*EXCERPT:*
■ ■ ■ ■ ■

But I realised that, actually, the art is more important as a way to reflect society back to itself. It sounds like a cliche, but … My sensibilities changed. I don’t want to be as emotionally invested in the well-being of human beings. It’s too much work. There’s this notion that’s really messed up; that artists, who are generally always hungry and struggling and broke, are supposed to be the ones to somehow be the moral healers or something of society. But it’s like, no, you can’t expect that. 

The conservative nature of art now is also another thing. It’s like woke culture went and eradicated a whole range of freedoms of expression. Like, Julius Malema was right: [The Russian state-controlled news channel] RT should be available [in South Africa]? He is absolutely right, because where does it stop? Because, if you stop RT [from airing in South Africa], you’re saying, ‘Now we’ve set the parameter for what is moral and what is right and this is the only voice that can be heard’. You know, I was watching RT on my phone and it’s hilarious. Because they’ve got like these little poppies that look like they are leftovers from Scope magazine, only they’ve got more clothes on. And they’re talking to these dudes that look like they’re leftover from the 1960s Soviet era — like dusty and crusty. And it’s fucking hilarious. You need to parody that shit. You need to ridicule it. But how can we do it if we don’t see it? How can we shoot it down if we’re not allowed to talk about it, you know?

■ ■ ■ ■ ■

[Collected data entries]

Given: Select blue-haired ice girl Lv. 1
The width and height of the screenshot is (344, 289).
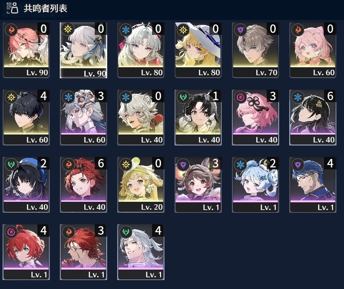Looking at the screenshot, I should (255, 185).
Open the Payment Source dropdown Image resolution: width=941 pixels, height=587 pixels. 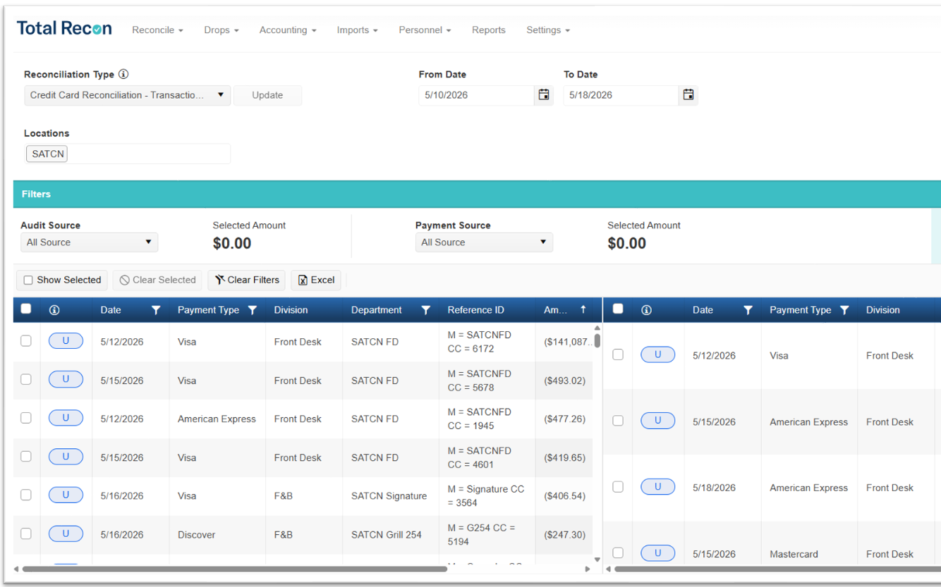point(484,242)
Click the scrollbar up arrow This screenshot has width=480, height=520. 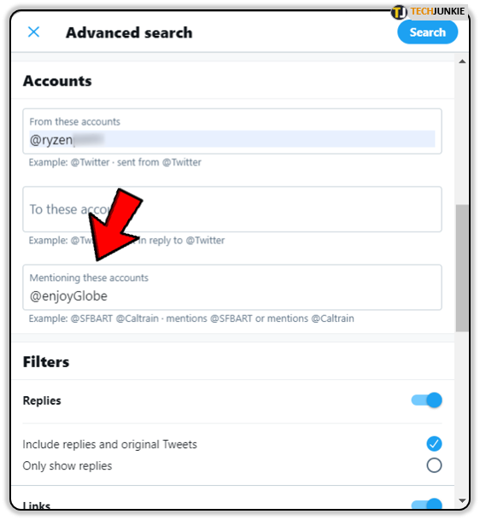[462, 61]
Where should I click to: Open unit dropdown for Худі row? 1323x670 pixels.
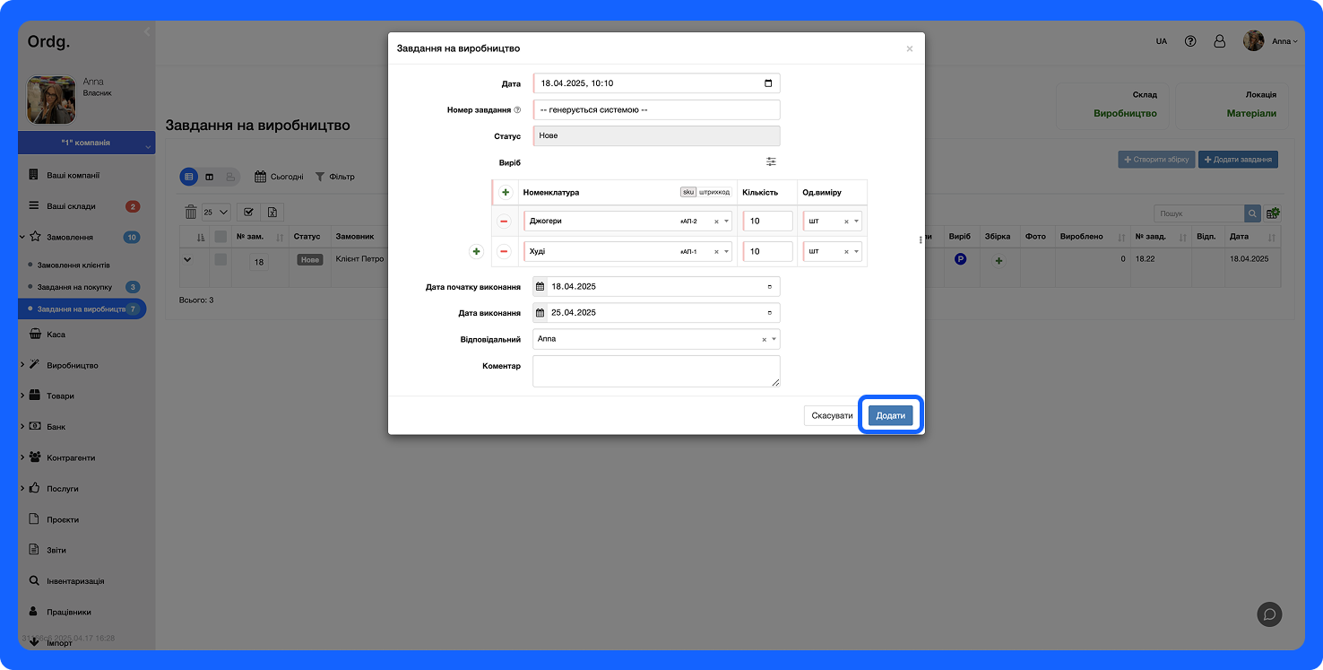[x=856, y=252]
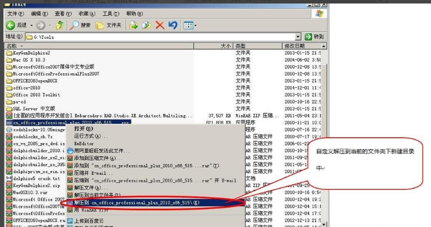Screen dimensions: 431x227
Task: Click the Up folder icon in toolbar
Action: [60, 26]
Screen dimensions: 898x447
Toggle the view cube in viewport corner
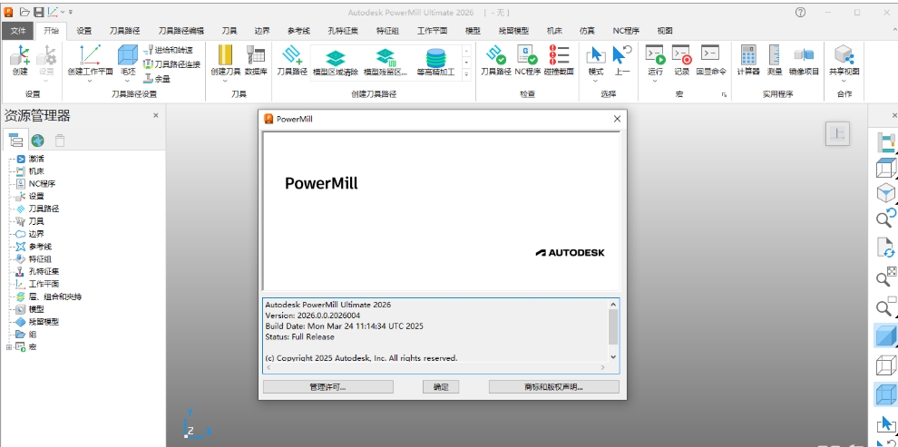click(x=836, y=133)
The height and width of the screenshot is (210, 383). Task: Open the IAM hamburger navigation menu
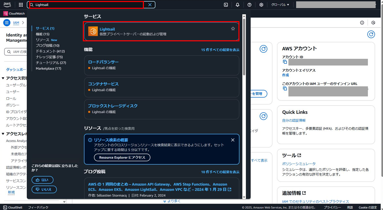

■ ■ ■ ■ ■

*TASK INSTRUCTIONS:*
**1.** In the excerpt on art and free expression, who does the speaker say was right about RT being available in South Africa?
**2.** Translate this sentence from the excerpt on art and free expression into Spanish: "The conservative nature of art now is also another thing."
**3.** Continue the excerpt on art and free expression from its final sentence.
These entries have no connection to the excerpt on art and free expression.

*OUTPUTS BY TASK:*
**1.** Julius Malema.

**2.** La naturaleza conservadora del arte actual también es otra cuestión.

**3.**
I feel you. It’s as though cancel culture targets just about anything and anyone for the slightest infraction. What is the way forward, you think? What role can art and artists play?Art must just do what it’s always done — be the space for the freaks of society; the rejects of society. Like, sometimes my opinions get challenged by work I see, which is exactly what art’s supposed to do. For my MA paper … [part of what] I looked into was the origins of surveillance culture, which goes back to the Victorian era [when] basically people would spy on each other. That was part of the culture that was nurtured. And it is that kind of surveillance culture that I feel cancel culture is. It is very much part of that surveillance culture that seems incredibly Victorian in a sense. Even though what they are talking about, and what they’re trying to defend, are really progressive ideologies, their modes and their methods are, like, militant. And kind of fascist. It kind of doesn’t make any sense.

San Pedro V “The Hope I hope” The Wall, 2005. Courtesy of the artist and Dan Gunn, London

Earlier, you said “art is too hard” and an “expensive hobby”. Does that mean you are not planning on producing more work? 

God, no! No, I’m making art. That’s what I do … You know, I’m seeing this more with a lot of my students, that a lot of them have callings and want to be healers. And that’s really the nature of what art is. Our people were dancing and singing in caves and painting on the walls way before there were institutions and structures that monetise that. And I’ve been [going through] the process of finding out what it is that compels me, every day, to make work. Because I have to make work every day, otherwise it fucks me up. And that’s a calling. That’s not a job. This is part of what my PhD is about. I’m trying to understand why I’m like this, you know. Because it’s not normal (laughs).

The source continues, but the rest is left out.